AES data encryption is a more mathematically efficient and elegant cryptographic algorithm, but its main strength rests in the option for various key lengths. AES allows you to choose a 128-bit, 192-bit, or 256-bit key, making it exponentially stronger than the 56-bit key of DES. The larger the key length, the harder it is to break.

Algorithm	Key Length (bytes)
3DES-128	16
3DES-192	24
AES-128	16
AES-192	24
AES-256	32
AES-FIPS 128	16
AES-FIPS 192	24
AES-FIPS 256	32

Performance-wise Comparison between 3DES and AES

Encryption/Decryption time taken by AES is relatively less than 3DES, while both algorithms consume almost the same amount of memory.
The 3DES encryption process is much slower than AES because repeating the same encryption process three times in 3DES takes some time when compared to the AES encryption process, which is much faster.
Processing Time: AES is much faster than 3DES.
Memory Usage: AES and 3DES take nearly the same amount of memory.

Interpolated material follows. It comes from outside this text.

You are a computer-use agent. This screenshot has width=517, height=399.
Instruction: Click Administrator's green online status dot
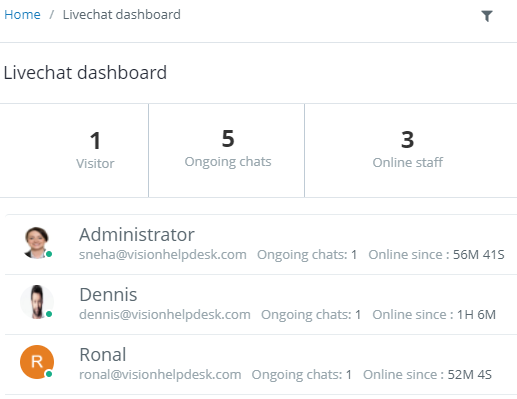(x=49, y=254)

Where Encryption Occurs in NCache

NCache data encryption and decryption mostly occur inside your application process. If encryption is enabled for a cache, NCache stores data in the cache in encrypted form.

Once encryption is enabled, the NCache client automatically encrypts your objects before sending them to the cache. And it automatically decrypts objects fetched from the cache, before delivering them to your application. When encryption is enabled, data being added using Cache API, Cache Startup Loader, and Read-through provider is encrypted.

You can enable encryption through the NCache Management Center without any programming effort on your part. To learn how to enable encryption, see Configure Encryption.